WHAT IS NEEDED.
Would you output the whole of the data exactly?
****
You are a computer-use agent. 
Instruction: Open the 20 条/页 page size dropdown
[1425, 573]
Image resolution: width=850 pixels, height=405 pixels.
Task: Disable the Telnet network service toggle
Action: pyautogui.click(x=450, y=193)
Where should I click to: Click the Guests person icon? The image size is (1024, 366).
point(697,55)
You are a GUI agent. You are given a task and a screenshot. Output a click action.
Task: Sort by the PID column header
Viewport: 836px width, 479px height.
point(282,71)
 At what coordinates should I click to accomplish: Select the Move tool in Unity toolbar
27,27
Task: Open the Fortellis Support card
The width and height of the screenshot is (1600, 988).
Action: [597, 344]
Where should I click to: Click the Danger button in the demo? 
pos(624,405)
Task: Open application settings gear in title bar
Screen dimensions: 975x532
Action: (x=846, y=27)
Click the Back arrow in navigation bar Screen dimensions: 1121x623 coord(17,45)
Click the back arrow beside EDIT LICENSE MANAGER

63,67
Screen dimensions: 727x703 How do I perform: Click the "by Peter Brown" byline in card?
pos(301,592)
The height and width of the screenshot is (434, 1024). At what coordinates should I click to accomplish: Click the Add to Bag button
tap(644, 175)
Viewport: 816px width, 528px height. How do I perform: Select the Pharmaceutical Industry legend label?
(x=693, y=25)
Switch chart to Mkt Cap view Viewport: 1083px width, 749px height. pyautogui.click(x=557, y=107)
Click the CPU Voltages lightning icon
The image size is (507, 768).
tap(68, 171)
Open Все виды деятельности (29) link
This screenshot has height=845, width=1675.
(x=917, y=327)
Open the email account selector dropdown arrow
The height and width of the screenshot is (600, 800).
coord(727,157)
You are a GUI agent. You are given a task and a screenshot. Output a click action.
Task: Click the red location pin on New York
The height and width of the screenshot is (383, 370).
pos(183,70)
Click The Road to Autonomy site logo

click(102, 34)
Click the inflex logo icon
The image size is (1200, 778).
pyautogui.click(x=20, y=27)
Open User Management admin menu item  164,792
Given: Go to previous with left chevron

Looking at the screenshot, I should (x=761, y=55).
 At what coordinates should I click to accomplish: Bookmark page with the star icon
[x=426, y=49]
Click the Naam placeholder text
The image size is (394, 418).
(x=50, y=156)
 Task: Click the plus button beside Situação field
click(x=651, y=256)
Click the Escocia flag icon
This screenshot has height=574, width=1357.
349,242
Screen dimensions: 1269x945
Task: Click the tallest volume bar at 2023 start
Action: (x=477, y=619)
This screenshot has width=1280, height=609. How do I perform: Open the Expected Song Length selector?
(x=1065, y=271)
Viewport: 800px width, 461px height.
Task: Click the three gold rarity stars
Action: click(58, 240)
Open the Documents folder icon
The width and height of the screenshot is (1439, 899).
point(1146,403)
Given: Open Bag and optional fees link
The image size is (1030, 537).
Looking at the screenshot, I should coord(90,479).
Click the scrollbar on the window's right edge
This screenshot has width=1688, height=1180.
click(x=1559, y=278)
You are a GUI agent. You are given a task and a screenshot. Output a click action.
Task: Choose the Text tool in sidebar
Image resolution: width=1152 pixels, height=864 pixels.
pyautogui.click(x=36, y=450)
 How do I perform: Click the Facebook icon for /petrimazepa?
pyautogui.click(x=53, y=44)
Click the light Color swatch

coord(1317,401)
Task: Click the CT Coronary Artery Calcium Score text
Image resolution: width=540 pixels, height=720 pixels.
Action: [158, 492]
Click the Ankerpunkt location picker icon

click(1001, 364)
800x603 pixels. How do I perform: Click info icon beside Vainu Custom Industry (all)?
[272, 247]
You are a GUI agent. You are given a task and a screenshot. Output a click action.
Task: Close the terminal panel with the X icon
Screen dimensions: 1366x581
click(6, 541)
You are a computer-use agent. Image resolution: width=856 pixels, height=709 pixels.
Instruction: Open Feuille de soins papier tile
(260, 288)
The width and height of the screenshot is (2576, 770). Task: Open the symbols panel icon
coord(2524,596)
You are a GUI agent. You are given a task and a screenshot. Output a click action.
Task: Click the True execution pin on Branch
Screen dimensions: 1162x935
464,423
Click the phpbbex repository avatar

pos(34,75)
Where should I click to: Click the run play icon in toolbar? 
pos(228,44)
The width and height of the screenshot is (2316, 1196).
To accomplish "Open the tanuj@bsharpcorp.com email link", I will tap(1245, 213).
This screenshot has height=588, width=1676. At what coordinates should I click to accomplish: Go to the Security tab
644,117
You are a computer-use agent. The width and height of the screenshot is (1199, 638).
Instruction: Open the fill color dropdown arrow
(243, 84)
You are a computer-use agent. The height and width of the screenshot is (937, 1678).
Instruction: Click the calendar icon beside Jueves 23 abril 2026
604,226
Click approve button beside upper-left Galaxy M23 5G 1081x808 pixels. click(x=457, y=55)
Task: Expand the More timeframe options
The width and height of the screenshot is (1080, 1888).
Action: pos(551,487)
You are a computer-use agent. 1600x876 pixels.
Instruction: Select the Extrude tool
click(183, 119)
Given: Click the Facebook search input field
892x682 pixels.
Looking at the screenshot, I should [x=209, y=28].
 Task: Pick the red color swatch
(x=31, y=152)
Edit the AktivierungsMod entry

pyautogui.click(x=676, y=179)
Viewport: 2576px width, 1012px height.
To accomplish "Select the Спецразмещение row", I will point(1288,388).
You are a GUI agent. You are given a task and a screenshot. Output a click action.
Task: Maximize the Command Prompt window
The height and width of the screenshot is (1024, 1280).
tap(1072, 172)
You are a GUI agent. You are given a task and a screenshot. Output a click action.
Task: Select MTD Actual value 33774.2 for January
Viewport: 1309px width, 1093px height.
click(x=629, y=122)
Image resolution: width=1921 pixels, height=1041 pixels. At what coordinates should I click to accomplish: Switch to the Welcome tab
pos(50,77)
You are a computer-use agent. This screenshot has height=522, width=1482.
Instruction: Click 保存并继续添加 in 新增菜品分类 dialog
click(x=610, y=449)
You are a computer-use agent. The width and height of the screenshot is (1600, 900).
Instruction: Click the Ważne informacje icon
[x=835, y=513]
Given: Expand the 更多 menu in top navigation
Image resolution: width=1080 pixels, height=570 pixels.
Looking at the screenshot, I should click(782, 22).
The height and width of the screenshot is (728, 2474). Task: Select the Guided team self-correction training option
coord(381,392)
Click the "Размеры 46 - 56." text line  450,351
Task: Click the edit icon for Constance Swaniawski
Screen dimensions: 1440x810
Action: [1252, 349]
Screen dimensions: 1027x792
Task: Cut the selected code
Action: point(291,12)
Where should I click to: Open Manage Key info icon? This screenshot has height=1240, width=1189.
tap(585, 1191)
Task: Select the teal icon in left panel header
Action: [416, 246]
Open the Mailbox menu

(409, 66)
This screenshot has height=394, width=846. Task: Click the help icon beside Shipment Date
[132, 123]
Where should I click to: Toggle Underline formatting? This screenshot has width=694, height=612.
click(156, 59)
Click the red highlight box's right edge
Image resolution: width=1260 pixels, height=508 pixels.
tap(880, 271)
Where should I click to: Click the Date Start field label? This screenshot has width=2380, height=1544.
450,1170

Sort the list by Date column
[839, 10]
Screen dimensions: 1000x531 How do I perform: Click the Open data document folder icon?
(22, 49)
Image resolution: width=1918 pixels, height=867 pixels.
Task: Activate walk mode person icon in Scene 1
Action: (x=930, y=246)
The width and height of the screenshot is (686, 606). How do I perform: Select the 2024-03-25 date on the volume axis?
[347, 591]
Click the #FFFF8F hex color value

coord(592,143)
****
RESPONSE TO THE TASK.
You are a computer-use agent. 
Instruction: Open the 20 条/页 page size dropdown
[1425, 573]
Image resolution: width=850 pixels, height=405 pixels.
Task: Disable the Telnet network service toggle
Action: pyautogui.click(x=450, y=193)
Where should I click to: Click the Guests person icon? The image size is (1024, 366).
point(697,55)
You are a GUI agent. You are given a task and a screenshot. Output a click action.
Task: Sort by the PID column header
Viewport: 836px width, 479px height.
point(282,71)
 At what coordinates should I click to accomplish: Select the Move tool in Unity toolbar
27,27
Task: Open the Fortellis Support card
The width and height of the screenshot is (1600, 988).
Action: [597, 344]
Where should I click to: Click the Danger button in the demo? 
pos(624,405)
Task: Open application settings gear in title bar
Screen dimensions: 975x532
Action: (x=846, y=27)
Click the Back arrow in navigation bar Screen dimensions: 1121x623 coord(17,45)
Click the back arrow beside EDIT LICENSE MANAGER

63,67
Screen dimensions: 727x703 How do I perform: Click the "by Peter Brown" byline in card?
pos(301,592)
The height and width of the screenshot is (434, 1024). At what coordinates should I click to accomplish: Click the Add to Bag button
tap(644, 175)
Viewport: 816px width, 528px height. How do I perform: Select the Pharmaceutical Industry legend label?
(x=693, y=25)
Switch chart to Mkt Cap view Viewport: 1083px width, 749px height. pyautogui.click(x=557, y=107)
Click the CPU Voltages lightning icon
The image size is (507, 768).
tap(68, 171)
Open Все виды деятельности (29) link
This screenshot has height=845, width=1675.
(x=917, y=327)
Open the email account selector dropdown arrow
The height and width of the screenshot is (600, 800).
coord(727,157)
You are a GUI agent. You are given a task and a screenshot. Output a click action.
Task: Click the red location pin on New York
The height and width of the screenshot is (383, 370).
pos(183,70)
Click The Road to Autonomy site logo

click(102, 34)
Click the inflex logo icon
The image size is (1200, 778).
pyautogui.click(x=20, y=27)
Open User Management admin menu item  164,792
Given: Go to previous with left chevron

Looking at the screenshot, I should (x=761, y=55).
 At what coordinates should I click to accomplish: Bookmark page with the star icon
[x=426, y=49]
Click the Naam placeholder text
The image size is (394, 418).
(x=50, y=156)
 Task: Click the plus button beside Situação field
click(x=651, y=256)
Click the Escocia flag icon
This screenshot has height=574, width=1357.
349,242
Screen dimensions: 1269x945
Task: Click the tallest volume bar at 2023 start
Action: (x=477, y=619)
This screenshot has width=1280, height=609. How do I perform: Open the Expected Song Length selector?
(x=1065, y=271)
Viewport: 800px width, 461px height.
Task: Click the three gold rarity stars
Action: click(58, 240)
Open the Documents folder icon
The width and height of the screenshot is (1439, 899).
point(1146,403)
Given: Open Bag and optional fees link
The image size is (1030, 537).
Looking at the screenshot, I should coord(90,479).
Click the scrollbar on the window's right edge
This screenshot has width=1688, height=1180.
click(x=1559, y=278)
You are a GUI agent. You are given a task and a screenshot. Output a click action.
Task: Choose the Text tool in sidebar
Image resolution: width=1152 pixels, height=864 pixels.
pyautogui.click(x=36, y=450)
 How do I perform: Click the Facebook icon for /petrimazepa?
pyautogui.click(x=53, y=44)
Click the light Color swatch

coord(1317,401)
Task: Click the CT Coronary Artery Calcium Score text
Image resolution: width=540 pixels, height=720 pixels.
Action: [158, 492]
Click the Ankerpunkt location picker icon

click(1001, 364)
800x603 pixels. How do I perform: Click info icon beside Vainu Custom Industry (all)?
[272, 247]
You are a GUI agent. You are given a task and a screenshot. Output a click action.
Task: Close the terminal panel with the X icon
Screen dimensions: 1366x581
click(6, 541)
You are a computer-use agent. Image resolution: width=856 pixels, height=709 pixels.
Instruction: Open Feuille de soins papier tile
(260, 288)
The width and height of the screenshot is (2576, 770). Task: Open the symbols panel icon
coord(2524,596)
You are a GUI agent. You are given a task and a screenshot. Output a click action.
Task: Click the True execution pin on Branch
Screen dimensions: 1162x935
464,423
Click the phpbbex repository avatar

pos(34,75)
Where should I click to: Click the run play icon in toolbar? 
pos(228,44)
The width and height of the screenshot is (2316, 1196).
To accomplish "Open the tanuj@bsharpcorp.com email link", I will tap(1245, 213).
This screenshot has height=588, width=1676. At what coordinates should I click to accomplish: Go to the Security tab
644,117
You are a computer-use agent. The width and height of the screenshot is (1199, 638).
Instruction: Open the fill color dropdown arrow
(243, 84)
You are a computer-use agent. The height and width of the screenshot is (937, 1678).
Instruction: Click the calendar icon beside Jueves 23 abril 2026
604,226
Click approve button beside upper-left Galaxy M23 5G 1081x808 pixels. click(x=457, y=55)
Task: Expand the More timeframe options
The width and height of the screenshot is (1080, 1888).
Action: pos(551,487)
You are a computer-use agent. 1600x876 pixels.
Instruction: Select the Extrude tool
click(183, 119)
Given: Click the Facebook search input field
892x682 pixels.
Looking at the screenshot, I should [x=209, y=28].
 Task: Pick the red color swatch
(x=31, y=152)
Edit the AktivierungsMod entry

pyautogui.click(x=676, y=179)
Viewport: 2576px width, 1012px height.
To accomplish "Select the Спецразмещение row", I will point(1288,388).
You are a GUI agent. You are given a task and a screenshot. Output a click action.
Task: Maximize the Command Prompt window
The height and width of the screenshot is (1024, 1280).
tap(1072, 172)
You are a GUI agent. You are given a task and a screenshot. Output a click action.
Task: Select MTD Actual value 33774.2 for January
Viewport: 1309px width, 1093px height.
click(x=629, y=122)
Image resolution: width=1921 pixels, height=1041 pixels. At what coordinates should I click to accomplish: Switch to the Welcome tab
pos(50,77)
You are a computer-use agent. This screenshot has height=522, width=1482.
Instruction: Click 保存并继续添加 in 新增菜品分类 dialog
click(x=610, y=449)
You are a computer-use agent. The width and height of the screenshot is (1600, 900).
Instruction: Click the Ważne informacje icon
[x=835, y=513]
Given: Expand the 更多 menu in top navigation
Image resolution: width=1080 pixels, height=570 pixels.
Looking at the screenshot, I should click(782, 22).
The height and width of the screenshot is (728, 2474). Task: Select the Guided team self-correction training option
coord(381,392)
Click the "Размеры 46 - 56." text line  450,351
Task: Click the edit icon for Constance Swaniawski
Screen dimensions: 1440x810
Action: [1252, 349]
Screen dimensions: 1027x792
Task: Cut the selected code
Action: point(291,12)
Where should I click to: Open Manage Key info icon? This screenshot has height=1240, width=1189.
tap(585, 1191)
Task: Select the teal icon in left panel header
Action: [416, 246]
Open the Mailbox menu

(409, 66)
This screenshot has height=394, width=846. Task: Click the help icon beside Shipment Date
[132, 123]
Where should I click to: Toggle Underline formatting? This screenshot has width=694, height=612.
click(156, 59)
Click the red highlight box's right edge
Image resolution: width=1260 pixels, height=508 pixels.
tap(880, 271)
Where should I click to: Click the Date Start field label? This screenshot has width=2380, height=1544.
450,1170

Sort the list by Date column
[839, 10]
Screen dimensions: 1000x531 How do I perform: Click the Open data document folder icon?
(22, 49)
Image resolution: width=1918 pixels, height=867 pixels.
Task: Activate walk mode person icon in Scene 1
Action: (x=930, y=246)
The width and height of the screenshot is (686, 606). How do I perform: Select the 2024-03-25 date on the volume axis?
[347, 591]
Click the #FFFF8F hex color value

coord(592,143)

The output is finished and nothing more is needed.